Refinancing dries up
While new CLO issuance held up well in 2022 and CLO managers navigated the regional banking meltdown of Q1 2023 successfully, CLOs continue to face a slower period in the months ahead. The market for CLO refinancings (where CLO managers refinance existing CLO note with new CLO notes to obtain more favorable terms) has completely shut down since February 2022.
The dearth of refinancings is an issue for CLOs as they are intended to be quasi-permanent capital investment vehicles that aim to refinance perennially and operate as evergreen structures.
In stable markets, refinancing provides significant transaction volumes for managers, arranging banks and advisers, but with interest rates increasing, it has become more and more difficult for CLOs to secure refinancings at more favorable interest rates.

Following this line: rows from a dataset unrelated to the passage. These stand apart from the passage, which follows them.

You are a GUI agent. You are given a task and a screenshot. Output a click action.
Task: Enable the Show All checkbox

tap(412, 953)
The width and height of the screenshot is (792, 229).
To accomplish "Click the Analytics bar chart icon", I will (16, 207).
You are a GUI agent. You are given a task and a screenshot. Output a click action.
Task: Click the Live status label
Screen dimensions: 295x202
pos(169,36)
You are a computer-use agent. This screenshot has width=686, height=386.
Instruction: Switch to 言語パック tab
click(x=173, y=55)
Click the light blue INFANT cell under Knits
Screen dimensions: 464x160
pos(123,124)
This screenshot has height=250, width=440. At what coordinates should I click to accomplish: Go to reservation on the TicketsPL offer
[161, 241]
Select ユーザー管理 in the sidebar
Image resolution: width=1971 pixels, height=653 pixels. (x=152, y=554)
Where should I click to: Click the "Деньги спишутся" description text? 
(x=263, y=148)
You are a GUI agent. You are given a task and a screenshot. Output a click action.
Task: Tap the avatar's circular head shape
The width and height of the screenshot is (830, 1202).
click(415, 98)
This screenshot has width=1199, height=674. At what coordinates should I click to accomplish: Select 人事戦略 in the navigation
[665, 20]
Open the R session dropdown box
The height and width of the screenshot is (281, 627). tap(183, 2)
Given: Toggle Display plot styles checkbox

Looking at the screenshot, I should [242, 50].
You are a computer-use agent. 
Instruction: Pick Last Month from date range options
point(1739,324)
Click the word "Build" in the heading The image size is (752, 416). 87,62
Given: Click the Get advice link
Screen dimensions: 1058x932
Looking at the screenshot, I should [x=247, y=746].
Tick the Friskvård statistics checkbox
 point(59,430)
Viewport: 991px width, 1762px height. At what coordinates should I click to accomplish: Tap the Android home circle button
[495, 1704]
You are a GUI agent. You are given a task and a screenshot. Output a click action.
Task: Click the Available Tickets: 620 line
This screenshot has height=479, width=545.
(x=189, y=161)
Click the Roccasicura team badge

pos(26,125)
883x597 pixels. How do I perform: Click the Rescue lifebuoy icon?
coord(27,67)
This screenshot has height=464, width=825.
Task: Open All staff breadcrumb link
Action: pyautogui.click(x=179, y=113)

An even more pressing concern is the impact of sustained inflation and high interest rates on CLOs and their returns.
CLOs are floating rate structures that track interest rate increases and have weathered initial rate hikes well, but over the long-term, ongoing interest rate hikes and inflation will have an affect on the market.
CLOs are designed to take advantage of the arbitrage between their own funding costs and the rates on the underlying loans that they purchase and parcel up. CLOs generate returns by taking advantage of the gap between their financing costs and the yields on the loans in which they invest.
As interest rates have climbed, this arbitrage has reduced. By the end of April 2023, it narrowed to just 2%—the lowest level since the pandemic lockdown, according to Citigroup figures reported by Bloomberg. This compares to a spread of 2.6% at the same time last year. In Europe, meanwhile, spreads have been in freefall, falling by 0.77% in one month to 2.5%, according to Bloomberg.
Forecasts that inflation in the US and Europe would start to tail off significantly in 2023 and ease the pressure on central banks to keep raising interest rates have not yet materialized, dampening prospects for the returns that CLOs can deliver.
Narrowing spreads and lower potential returns have started to weigh on new CLO issuance, with the institutions that normally invest in CLOs able to secure better returns from other products and in the secondary debt markets.
According to Bloomberg, it has been especially challenging for CLOs to find buyers for the riskier equity tranches of their structures, while demand for the safest AAA tranches has also been soft, adding further downward pressure on spreads.
Larger CLO managers have been able to sell CLOs against this backdrop by leaning on captive equity vehicles (funds set up by managers to buy the equity tranches in their own CLOs). However, not all managers will have these funds in place, which will limit the number of CLOs that can be formed.
Holding out for rate stabilization
While there is still room for CLOs to protect spreads by buying loans at low prices and captive equity vehicles will enable some managers to keep issuing new CLOs, the landscape for new CLO formation and CLO spreads is expected to remain challenging until inflation and interest rates stabilize.
Unlike the fall in spreads and disruption observed during the pandemic, there is currently less visibility on when the CLO market will bounce back.
CLO markets rallied strongly in 2020 and 2021 as vaccine rollouts progressed, but, in the current environment, there is not the same single trigger that will solve the challenges posed by inflation, interest rates and the wider geopolitical stability. CLO managers hope that interest rates will plateau by the summer, inflationary pressures will subside, and CLO spreads will start to widen in the second half of 2023.